> [Your instructions]: Once you have found the line with "Task: Go to the last page" in the records below, retype it and every line after it to the end exactly, with no pictures and nothing more.

%%

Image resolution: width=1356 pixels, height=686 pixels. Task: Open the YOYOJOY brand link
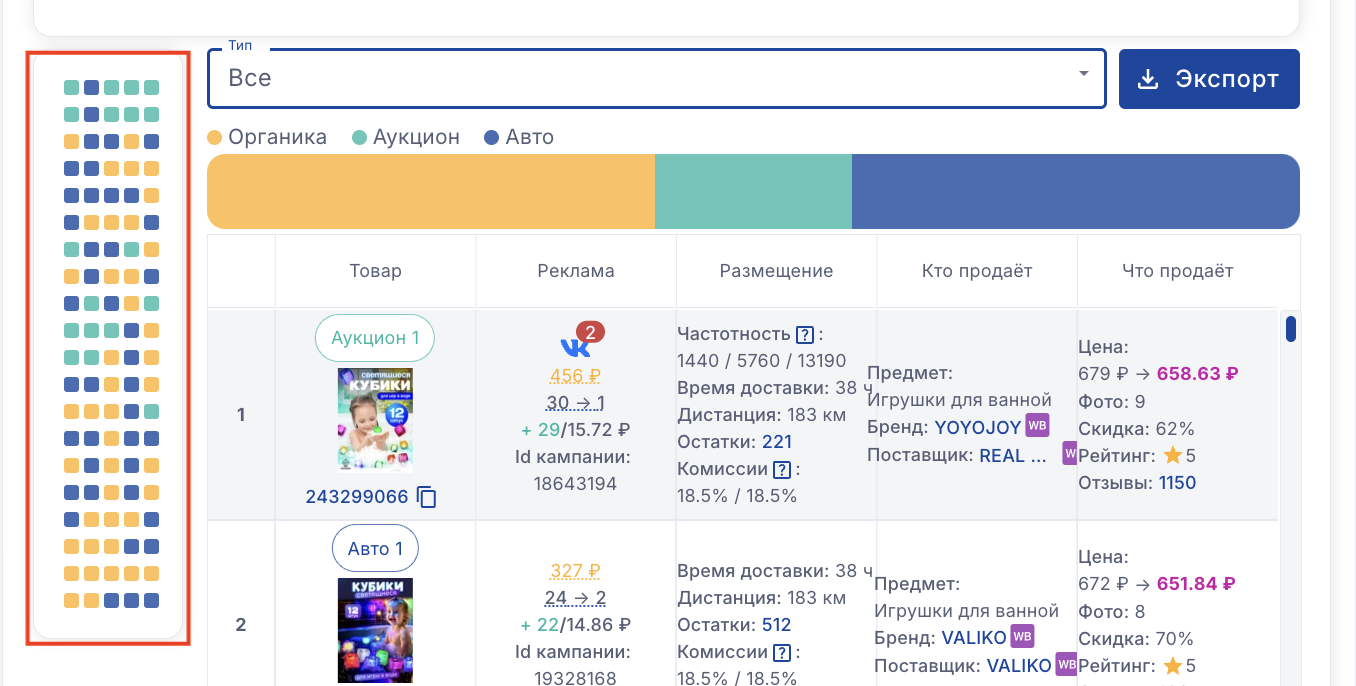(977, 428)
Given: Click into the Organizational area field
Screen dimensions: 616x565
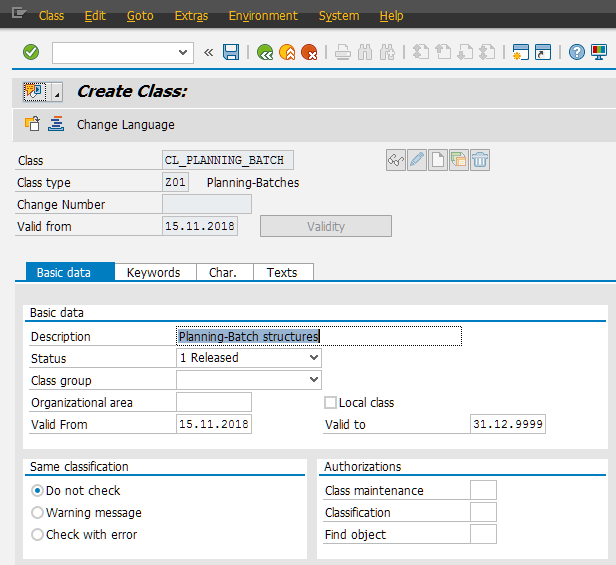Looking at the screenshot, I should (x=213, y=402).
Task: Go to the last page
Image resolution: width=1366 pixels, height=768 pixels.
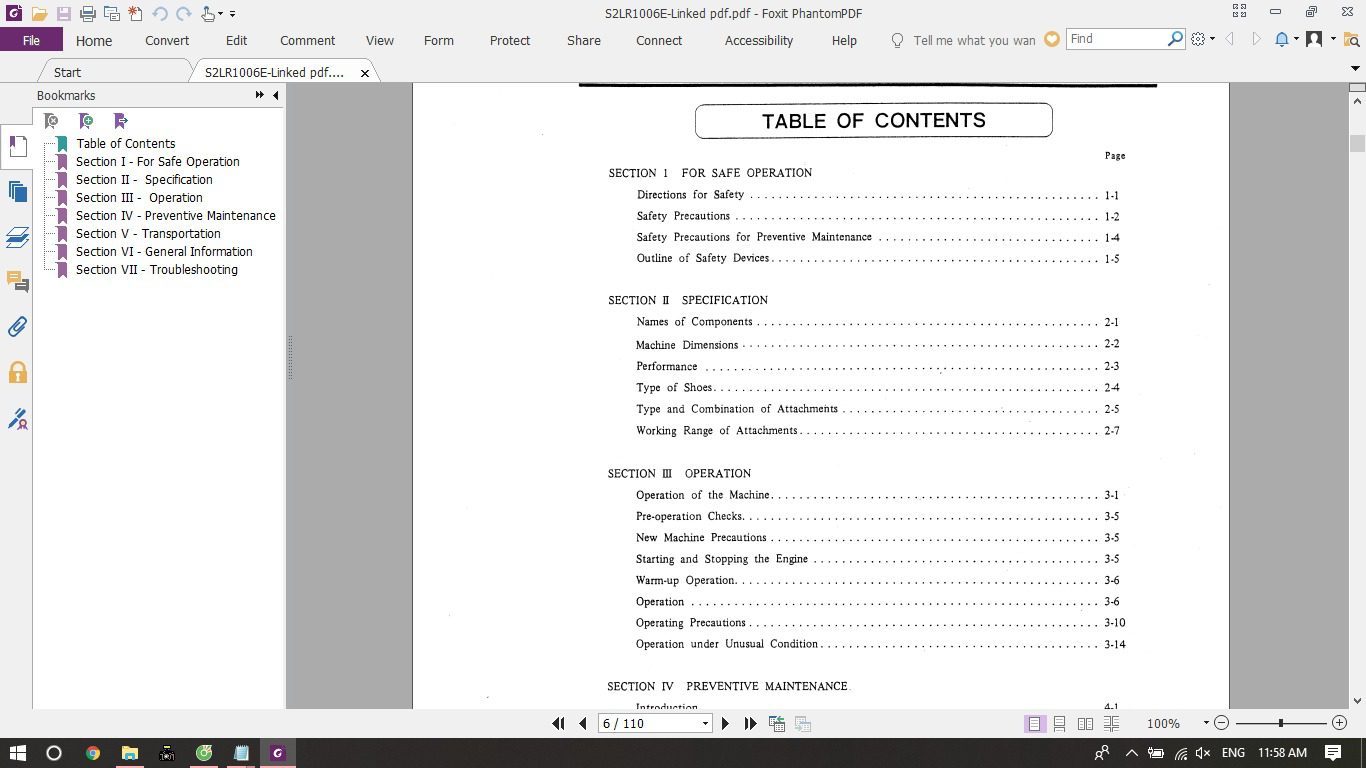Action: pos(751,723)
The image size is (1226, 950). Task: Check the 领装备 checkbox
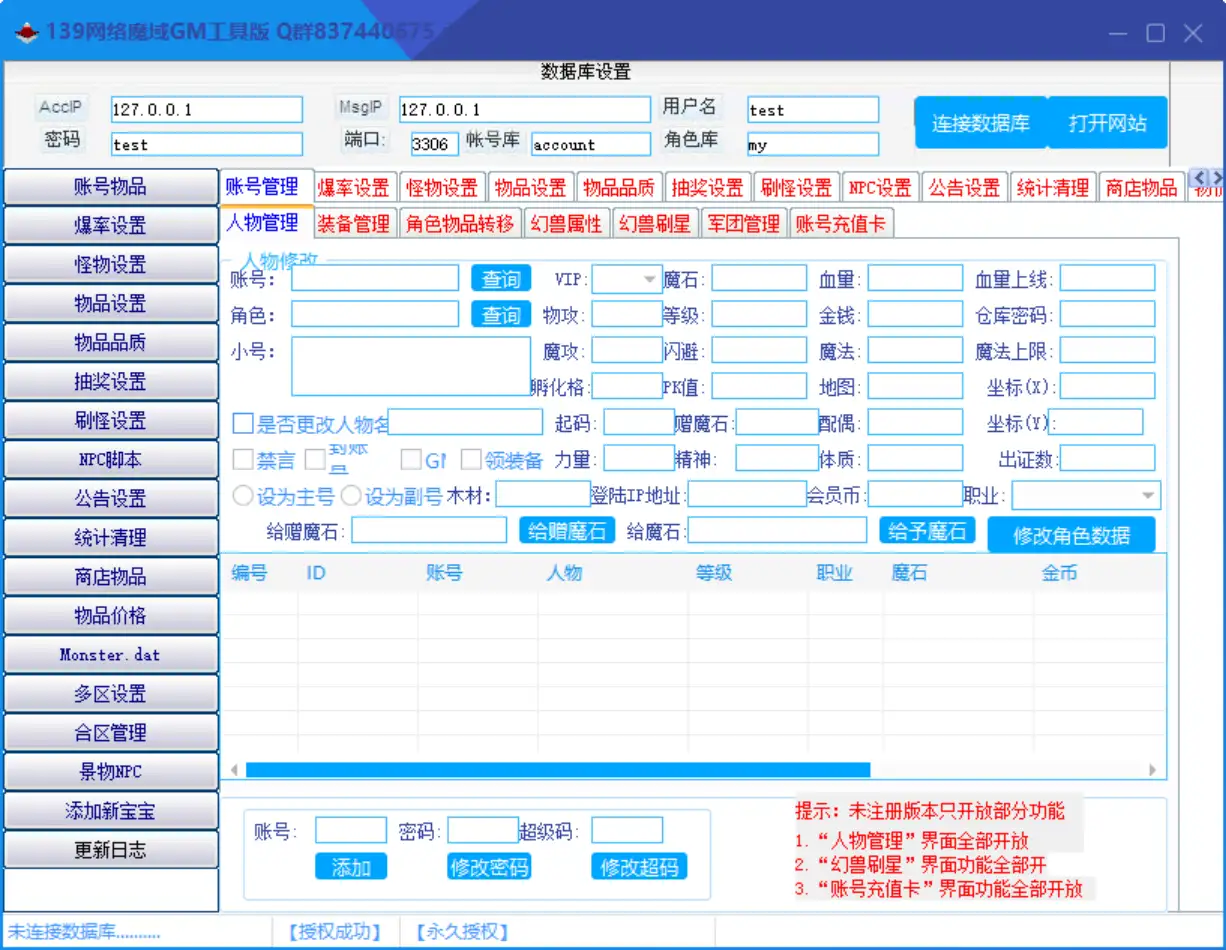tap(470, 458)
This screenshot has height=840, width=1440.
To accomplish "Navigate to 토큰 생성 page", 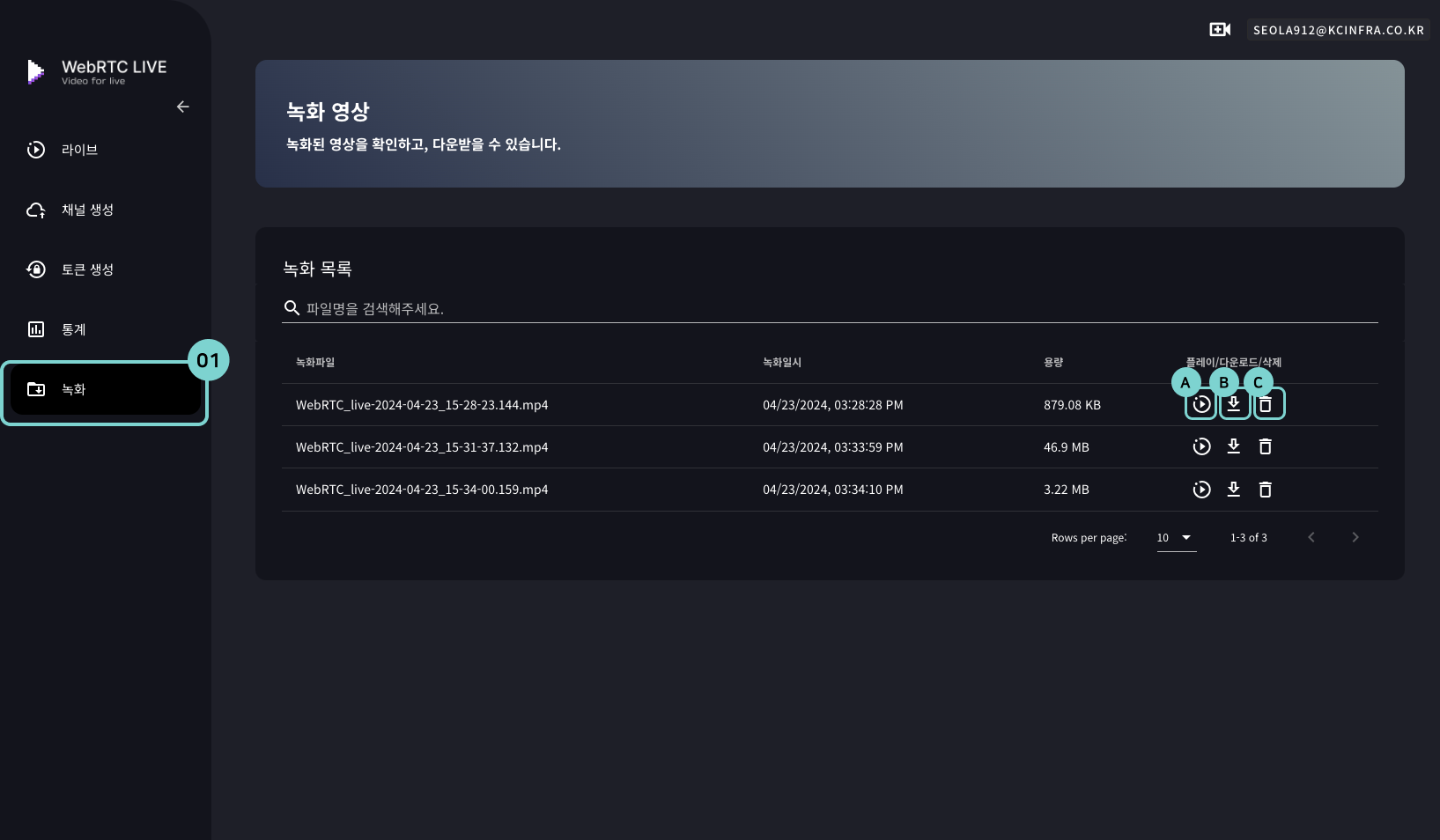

%%

> [Answer section]:
Task: Go to the last page
Image resolution: width=1366 pixels, height=768 pixels.
Action: pos(751,723)
The image size is (1226, 950). Task: Check the 领装备 checkbox
tap(470, 458)
This screenshot has height=840, width=1440.
To accomplish "Navigate to 토큰 생성 page", 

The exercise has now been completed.